A grassroots charity takes a Japanese hotel concept and turns it into a short-term shelter for the homeless.
Pod style accommodation will give people access to private shelter and bed
Goodna Street Life has six pods and has plans for eight more
The service receives 15 calls a day from people seeking help
For the past three years, Goodna Street Life in South West Brisbane has been developing and building accommodation pods in the hope of helping people in need of emergency shelter.
The group provides crisis accommodation in Helen’s Haven, but aims to match people with long-term housing.
Founder and chair Helen Youngberry said the severe lack of affordable housing has forced the charity to seek innovative alternatives to meet unprecedented demand.
“At the back of our shelter we have built a terrace for the pods to sit on,” she told ABC Radio Brisbane.
“Each pod has its own USB charger, lights, windows, mattress and bed, all powered by solar energy.
“It’s like a small Japanese hotel.”
She said the pods allowed customers to have a closed door and privacy.
“For many they can’t just reintegrate into society, so it’s like a carrot to help them trust us.”

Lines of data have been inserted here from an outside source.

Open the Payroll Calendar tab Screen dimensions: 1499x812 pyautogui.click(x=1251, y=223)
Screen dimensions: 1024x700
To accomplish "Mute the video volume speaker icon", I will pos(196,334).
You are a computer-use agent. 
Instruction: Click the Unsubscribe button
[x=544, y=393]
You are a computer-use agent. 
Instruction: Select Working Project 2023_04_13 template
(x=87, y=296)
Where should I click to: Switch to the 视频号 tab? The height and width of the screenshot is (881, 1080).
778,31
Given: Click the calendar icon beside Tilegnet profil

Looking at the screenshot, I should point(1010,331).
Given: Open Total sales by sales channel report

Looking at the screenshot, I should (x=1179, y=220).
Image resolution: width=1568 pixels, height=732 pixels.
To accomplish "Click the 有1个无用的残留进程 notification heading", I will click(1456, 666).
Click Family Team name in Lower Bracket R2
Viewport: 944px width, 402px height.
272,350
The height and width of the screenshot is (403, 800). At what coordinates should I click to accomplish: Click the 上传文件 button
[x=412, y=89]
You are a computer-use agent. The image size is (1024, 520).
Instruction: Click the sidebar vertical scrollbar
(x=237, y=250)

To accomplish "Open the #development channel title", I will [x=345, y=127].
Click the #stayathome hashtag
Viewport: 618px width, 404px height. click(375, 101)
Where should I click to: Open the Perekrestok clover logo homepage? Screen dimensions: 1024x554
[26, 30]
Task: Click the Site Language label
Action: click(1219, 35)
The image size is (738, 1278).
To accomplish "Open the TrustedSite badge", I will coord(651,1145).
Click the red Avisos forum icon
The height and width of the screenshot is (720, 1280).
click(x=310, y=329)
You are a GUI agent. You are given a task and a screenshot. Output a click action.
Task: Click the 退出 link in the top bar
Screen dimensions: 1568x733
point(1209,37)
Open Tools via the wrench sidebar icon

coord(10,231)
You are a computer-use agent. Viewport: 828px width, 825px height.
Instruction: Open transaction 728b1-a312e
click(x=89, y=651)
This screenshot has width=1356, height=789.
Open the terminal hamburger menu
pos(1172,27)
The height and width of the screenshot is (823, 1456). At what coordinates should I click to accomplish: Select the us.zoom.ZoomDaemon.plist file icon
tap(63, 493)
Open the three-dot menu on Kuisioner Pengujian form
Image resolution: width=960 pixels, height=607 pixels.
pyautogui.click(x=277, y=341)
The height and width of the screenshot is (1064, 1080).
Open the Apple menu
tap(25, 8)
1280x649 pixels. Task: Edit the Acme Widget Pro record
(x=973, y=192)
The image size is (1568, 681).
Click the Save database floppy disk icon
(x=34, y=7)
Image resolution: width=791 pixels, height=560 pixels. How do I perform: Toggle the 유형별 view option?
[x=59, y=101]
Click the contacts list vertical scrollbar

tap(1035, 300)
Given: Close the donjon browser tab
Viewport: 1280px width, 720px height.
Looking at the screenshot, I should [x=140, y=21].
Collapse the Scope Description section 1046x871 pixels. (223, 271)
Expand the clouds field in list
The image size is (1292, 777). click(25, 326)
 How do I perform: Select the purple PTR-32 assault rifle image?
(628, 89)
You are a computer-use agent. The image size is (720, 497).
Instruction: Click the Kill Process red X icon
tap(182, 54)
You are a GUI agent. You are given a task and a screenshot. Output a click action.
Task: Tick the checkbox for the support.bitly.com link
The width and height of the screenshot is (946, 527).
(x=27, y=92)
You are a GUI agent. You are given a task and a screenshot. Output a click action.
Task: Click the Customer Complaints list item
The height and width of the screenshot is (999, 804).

The group has six pods completed and eight nearing completion as part of stage one and aims to find other locations to put the pods.
“Worst I’ve Seen”
Since the COVID-19 pandemic, the need for crisis accommodation has increased fivefold for the organization.
“It’s terrible, absolutely terrible,” Ms Youngberry said.
A recent Queensland Audit Office report on the Queensland Housing Department found that 31,000 households are on the social housing register, an increase of 78% since 2018.
“We get 15 calls a day ranging from what we call normal homeless people to families living in cars and elderly people who can no longer afford their rent,” Ms Youngberry said.
“It’s the worst I’ve seen and it didn’t just slip away. In the last 18 months it just knocked us out and caught us all off guard.”
The group searched in all areas for additional accommodation.
“The problem we see is there’s nowhere to move them now,” Ms Youngberry said.
Support needed for more pods
It is hoped that local businesses will join us in sponsoring additional modules as the need for crisis housing increases.
“It gives us a way to show people what life is like for rough sleepers, but also a way for us to raise awareness as well,” Ms Youngberry said.
The group recently took over Laurel’s Place, a former missionary property, and will use it to house families.
“We are now housing families there who have been displaced by the floods, the rental crisis, all the kit and caboodle,” Ms Youngberry said.
“Who with a conscience can leave a mum, dad and three children in a car?